■ REQUIREMENT:
Scan the records for the word "Given". Report each line where it occurs.

■ RECORDS FOR THE TASK:
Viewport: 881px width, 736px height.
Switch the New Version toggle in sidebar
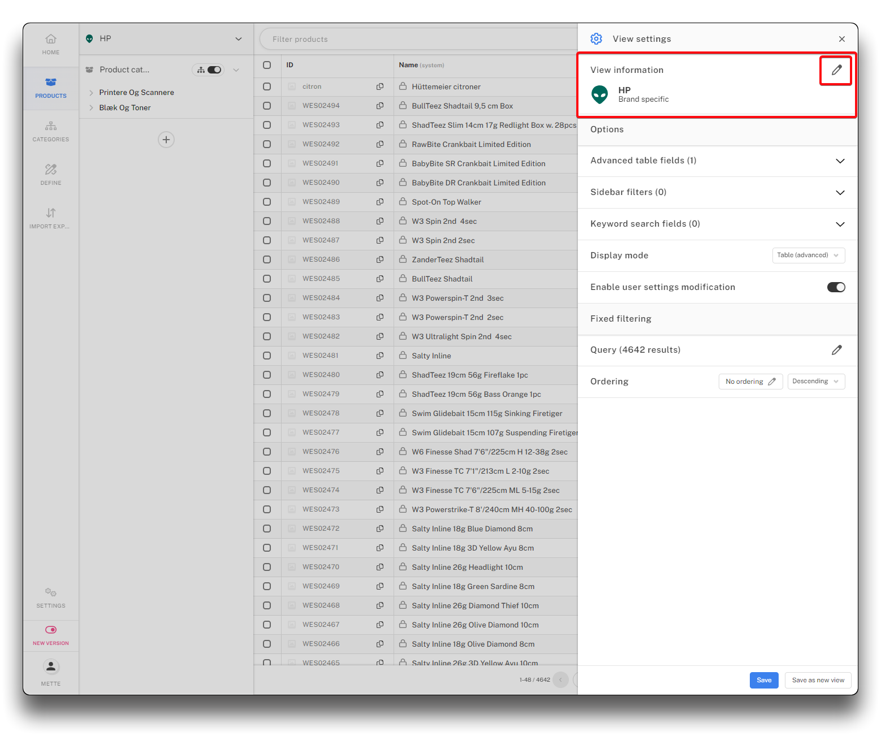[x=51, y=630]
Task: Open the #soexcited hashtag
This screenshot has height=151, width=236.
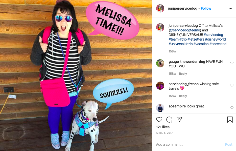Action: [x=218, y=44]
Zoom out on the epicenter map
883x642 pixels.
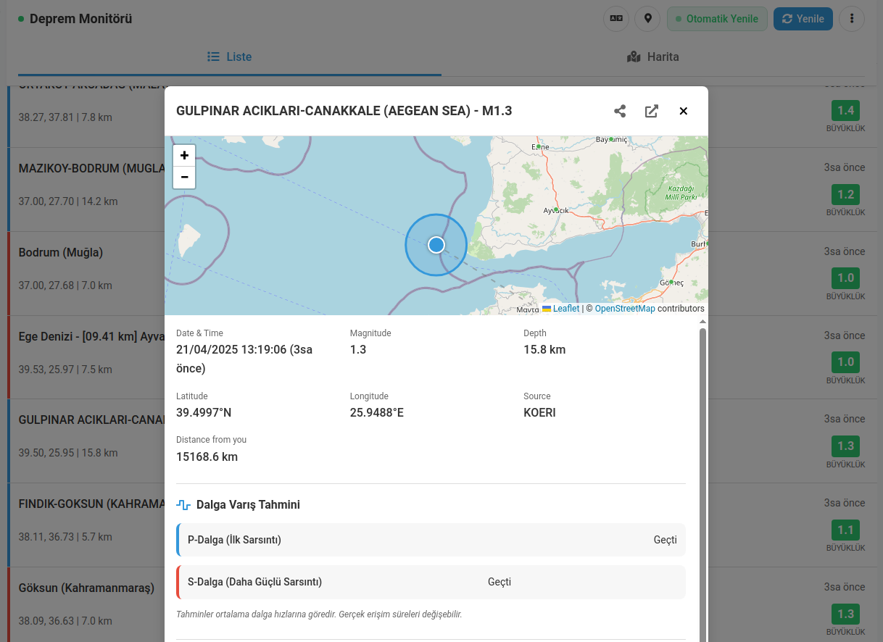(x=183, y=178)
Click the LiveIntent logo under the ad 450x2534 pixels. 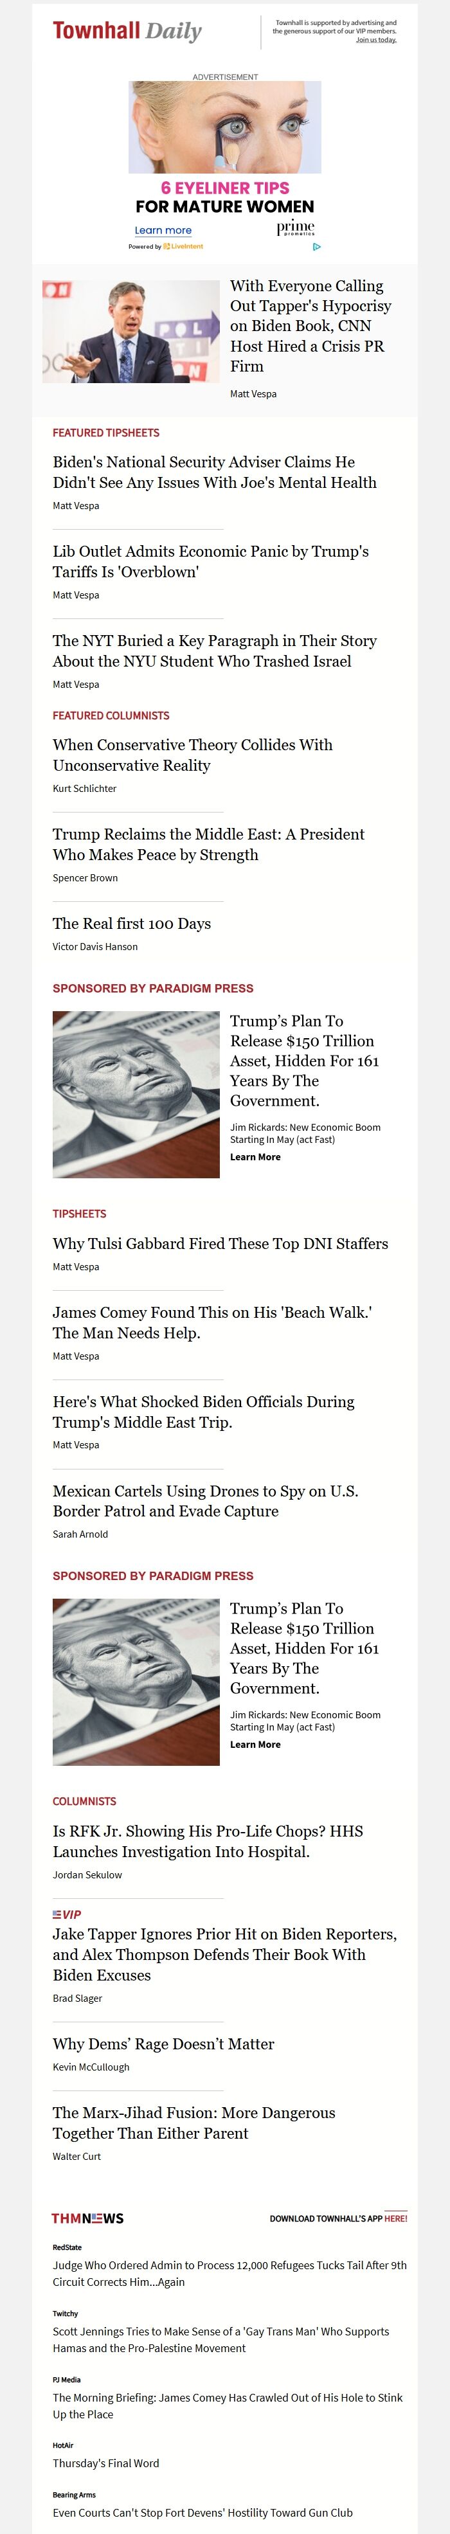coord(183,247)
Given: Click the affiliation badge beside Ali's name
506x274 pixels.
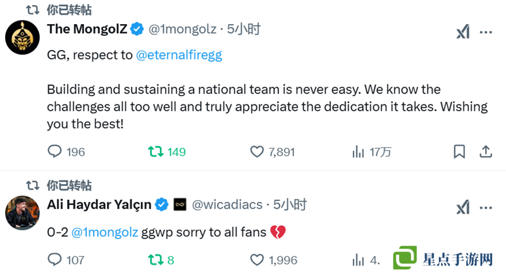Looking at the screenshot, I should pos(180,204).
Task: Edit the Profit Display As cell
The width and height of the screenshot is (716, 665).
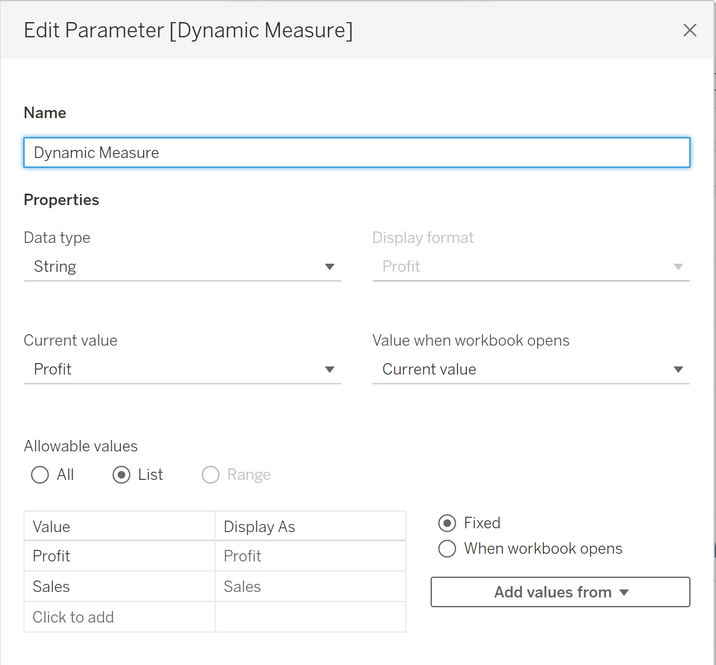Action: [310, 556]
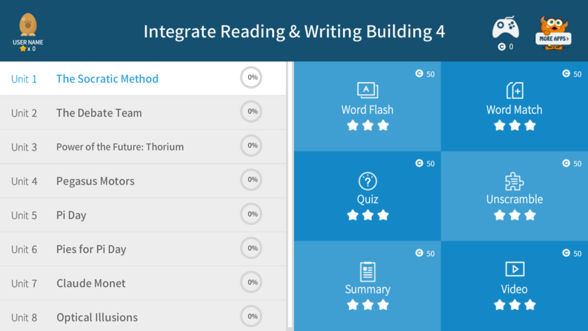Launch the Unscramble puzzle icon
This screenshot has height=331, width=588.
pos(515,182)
==
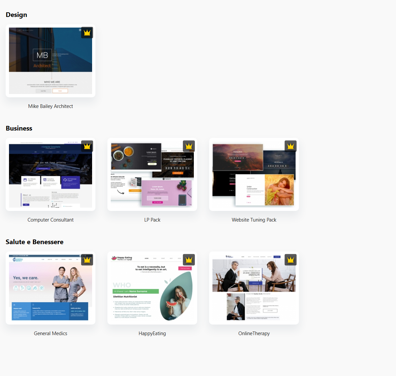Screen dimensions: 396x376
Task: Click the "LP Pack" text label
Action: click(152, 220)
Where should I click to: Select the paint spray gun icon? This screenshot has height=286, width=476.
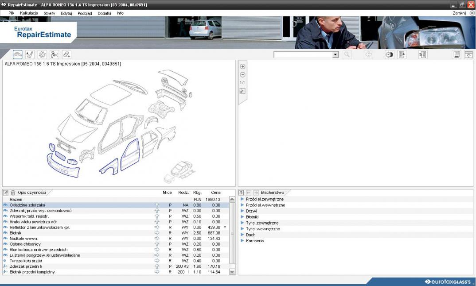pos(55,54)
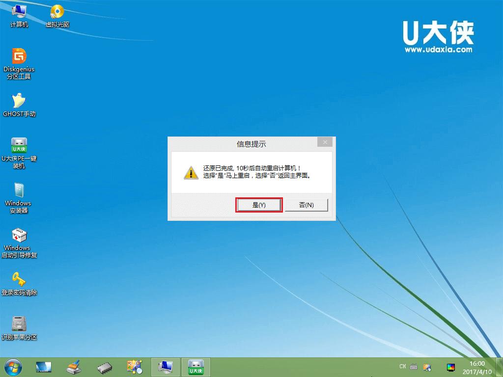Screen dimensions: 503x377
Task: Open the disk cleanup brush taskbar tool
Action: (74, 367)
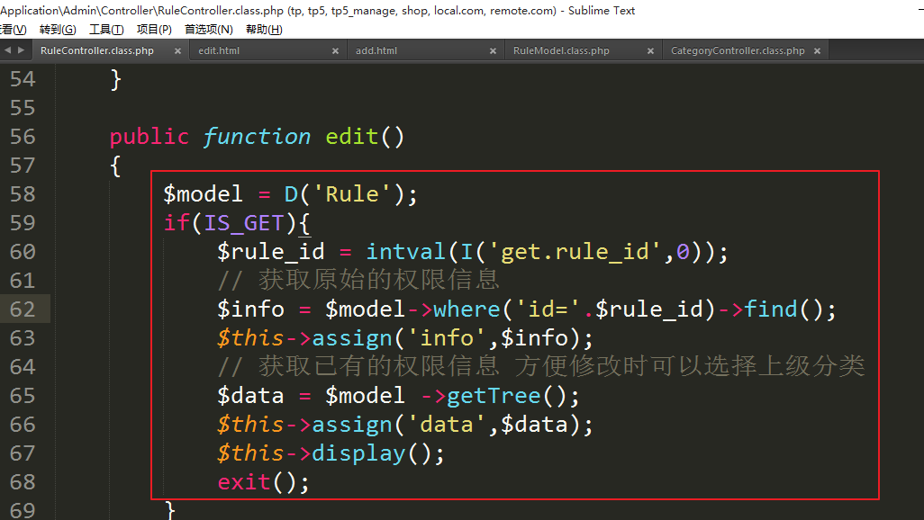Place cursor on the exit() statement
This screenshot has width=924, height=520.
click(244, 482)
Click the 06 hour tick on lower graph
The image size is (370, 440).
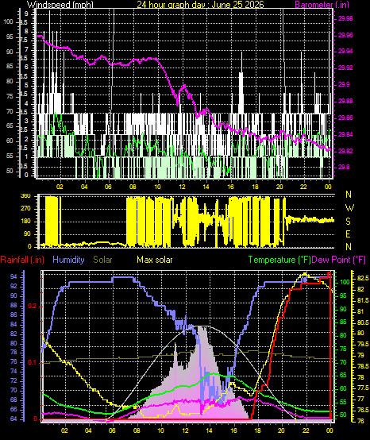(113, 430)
* * *
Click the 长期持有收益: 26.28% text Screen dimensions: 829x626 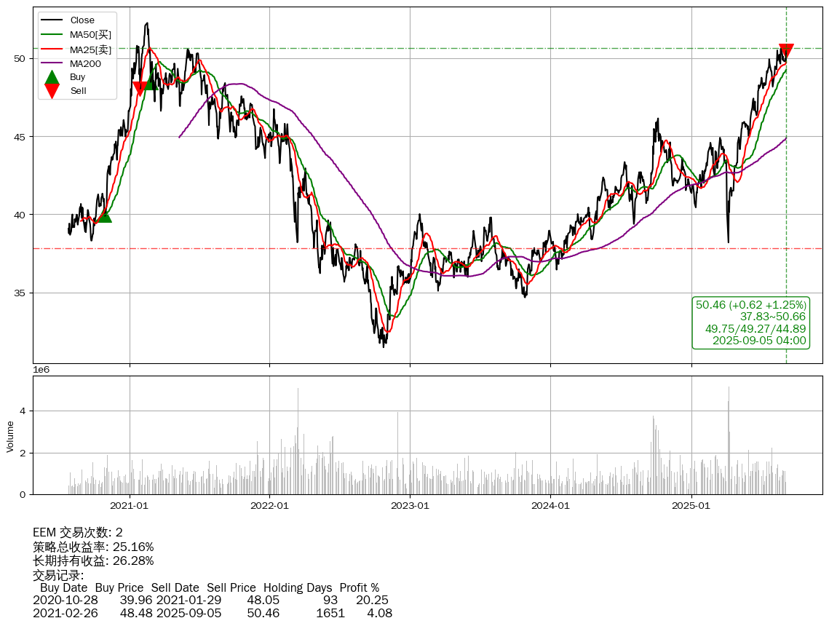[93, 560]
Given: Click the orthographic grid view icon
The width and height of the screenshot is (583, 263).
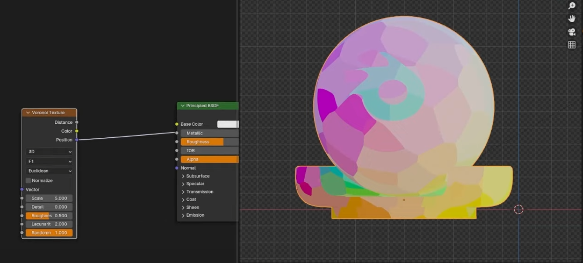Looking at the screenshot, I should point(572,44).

■ ANSWER TO THIS PROBLEM:
Given: Click the affiliation badge beside Ali's name
Given: Click the orthographic grid view icon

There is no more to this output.